Dear Friends,
I’m switching our schedule up a little bit this month, delaying this month’s Quick Book Notes and instead sharing a piece of my (semi-autobiographical) flash fiction for the first time at the Hollow: 500 words about birth, wonder, pain, and understanding.
Enjoy,
Dixie
To Be Loved for All of Time
By Dixie Dillon Lane
The mother sat on the hospital bed in between waves. The other birth, three years before, had been different; there had been no in between. Wave after wave, and never a time to rest, had brought a continuous fire to bear within her in that first labor, a movement beyond any parameters at all. But this new time, perched here on the bed’s edge, she grasped a moment’s breath.

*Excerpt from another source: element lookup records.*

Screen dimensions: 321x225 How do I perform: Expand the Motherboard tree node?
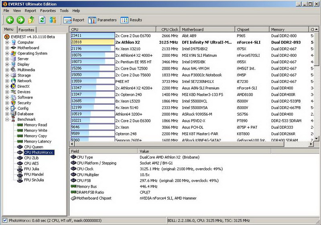pos(7,48)
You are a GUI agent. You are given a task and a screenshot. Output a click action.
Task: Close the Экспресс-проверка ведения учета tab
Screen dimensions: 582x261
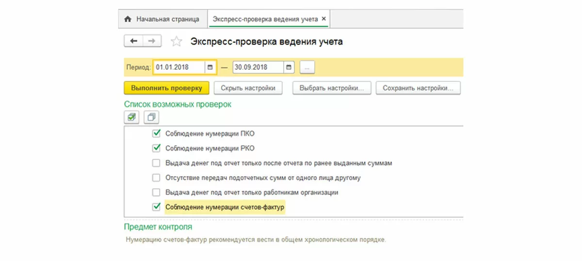coord(324,19)
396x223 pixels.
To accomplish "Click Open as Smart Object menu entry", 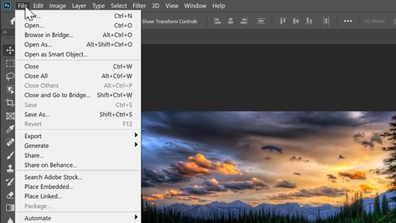I will 56,55.
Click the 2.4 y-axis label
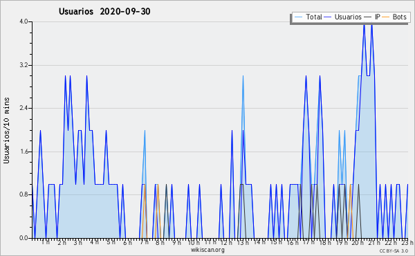Screen dimensions: 415x256 24,108
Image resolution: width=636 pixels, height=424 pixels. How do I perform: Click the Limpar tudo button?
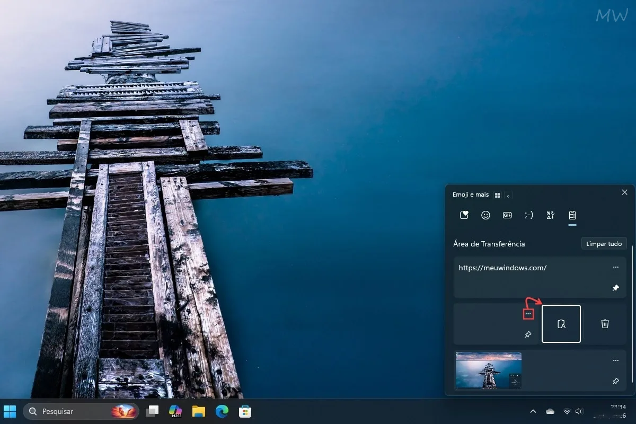604,244
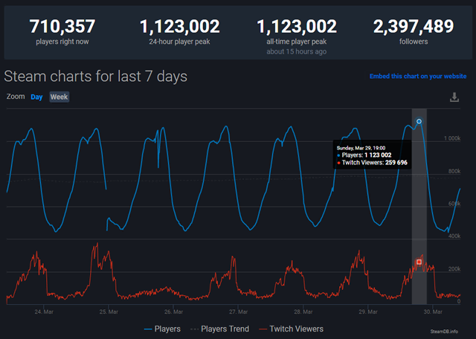
Task: Click the '27. Mar' date axis label
Action: pos(238,312)
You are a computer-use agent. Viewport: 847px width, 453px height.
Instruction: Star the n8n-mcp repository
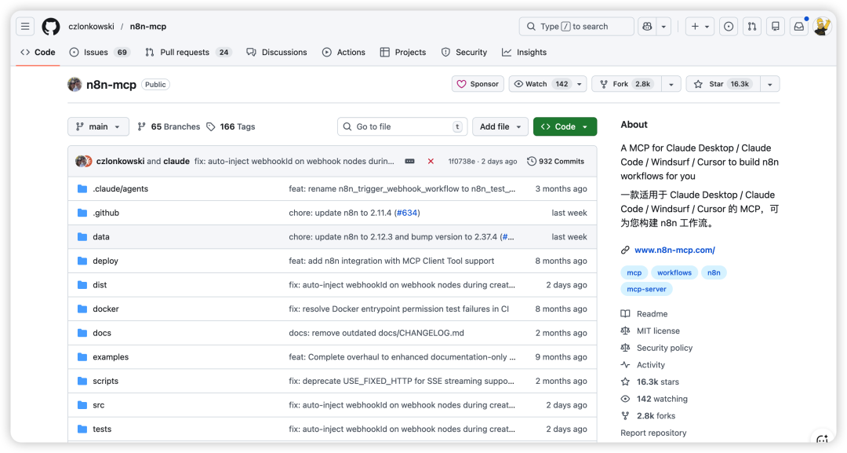click(x=719, y=84)
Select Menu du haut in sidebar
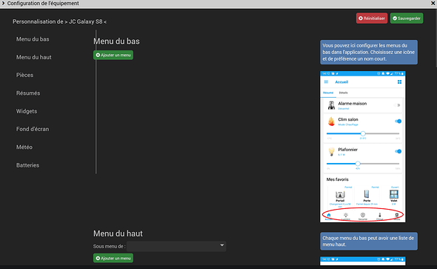Viewport: 437px width, 269px height. (x=34, y=57)
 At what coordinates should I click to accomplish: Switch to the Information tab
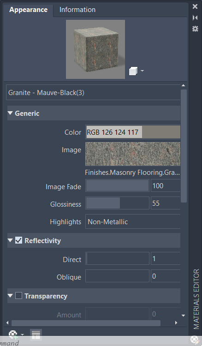(77, 10)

A doctor spoke to her but, feeling a change, her hand went up, flat, in a sign that meant “away.” She stood and leaned, gripping the sharp corners of a table as the power surged inside her. She closed her eyes, and sang:
My life flows on in endless song
Above Earth’s lamentation
I hear the real, though far-off hymn
That hails God’s new creation
Another time, she’d have been embarrassed to be singing with no-nonsense nurses and a bewildered doctor standing by, a small group unfamiliar with this sort of birth, with women who might sing out in their pain. But today she didn’t give a damn. She was making something.
Through all the tumult and the strife
I hear that music ringing
It sounds an echo in my soul
How can I keep from singing?
Later, a minute old, the child lay pressed against her chest, crying. The mother herself did not cry but instead, again, sang, this time in a tune without fixed words. She sang, over and over, the name of her boy. She stopped only once, surprised by the sight of tears in her husband’s eyes.

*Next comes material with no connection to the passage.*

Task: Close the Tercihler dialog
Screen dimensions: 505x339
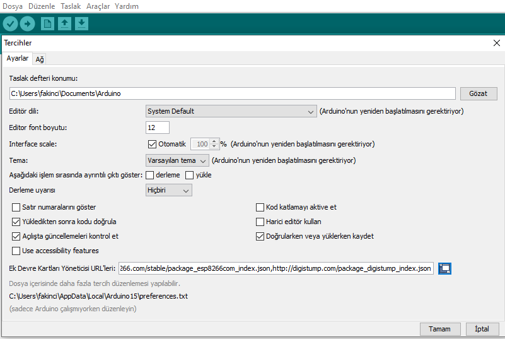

It didn’t last, of course: neither the singing, nor the creativity, nor the power. It all faded within a week’s time, leaving her shocked and confused by the oppressive return of ordinary, sightless daily life. During every stolen shower in the coming weeks, she stared at her emptied middle and wondered what had become of her – she who had borne with such force that one day’s flash of inspiration, those few hours of thunderous creative life. What did it mean to have twice now lived for a day at the apex of all suffering and holiness and life?
Every day, her beloved children changed and grew. And yet the mother could not quite say what had changed within herself. Still, somehow, over the years, something repeatedly drew her back to birth, that suspension inside the thundercloud, that moment of death and then of pouring forth in life. These were the only times when she could see clearly despite the fog; when she could make music in a way she never otherwise sang.

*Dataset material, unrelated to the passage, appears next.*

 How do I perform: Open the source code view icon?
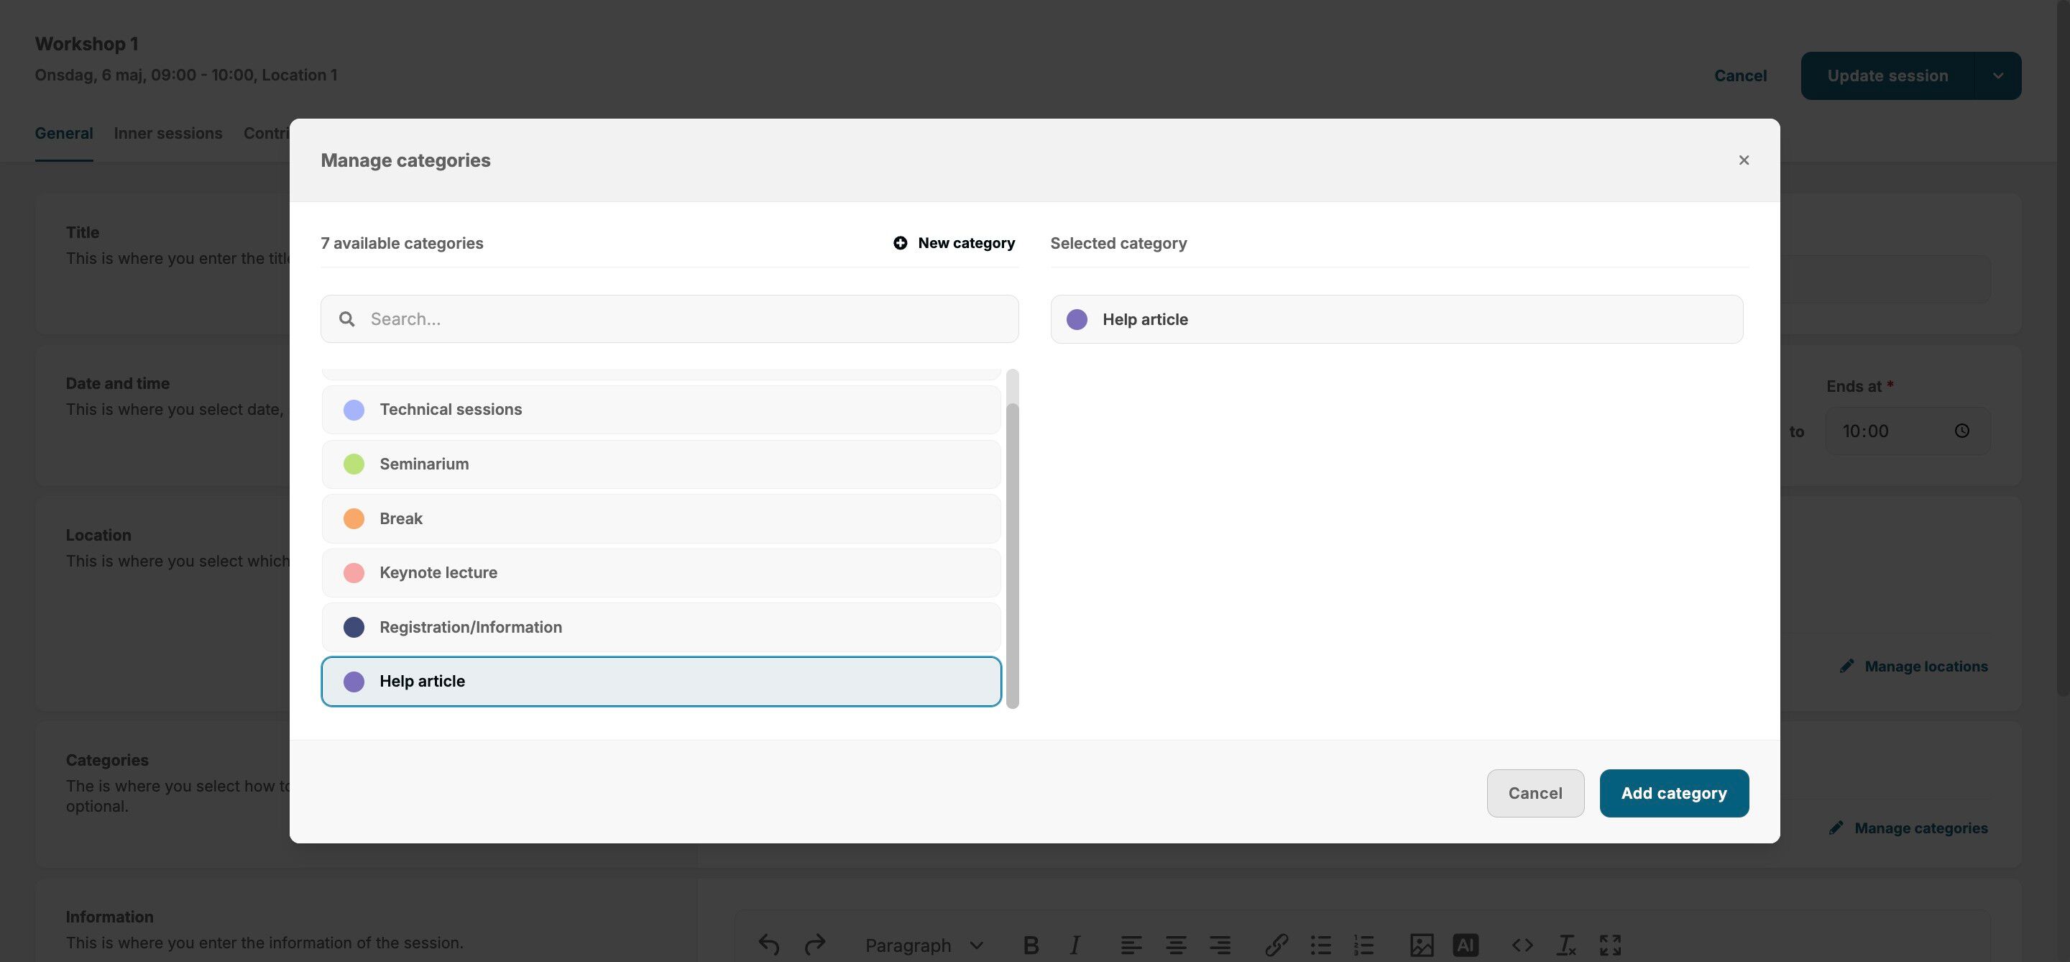(1522, 945)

Other things happened, too, of course. She would create and enjoy and know other things in her life besides her children. Yet nothing was ever again quite like those days on her Cross, when pain and creation merged together and she thought: I know today what it will be like to be alive again at the end of time. I have been inside creation just as I once was created, at the intersection of death and life. I know what it is to love, and to be loved for all of time.
Your turn:
— Please share your experiences with birth and life and death as relates to this story, as you are comfortable. Does this experience “resonate” with you, or have you had different feelings?
— Some of the mothers and fathers who are most generous and know best the truth of creation are those whose children have gone directly to Heaven. What can I do to love and support you?
— What do you use to express yourself when you are in the grip of something intense? Music, movement, writing, screaming, crying, breathing?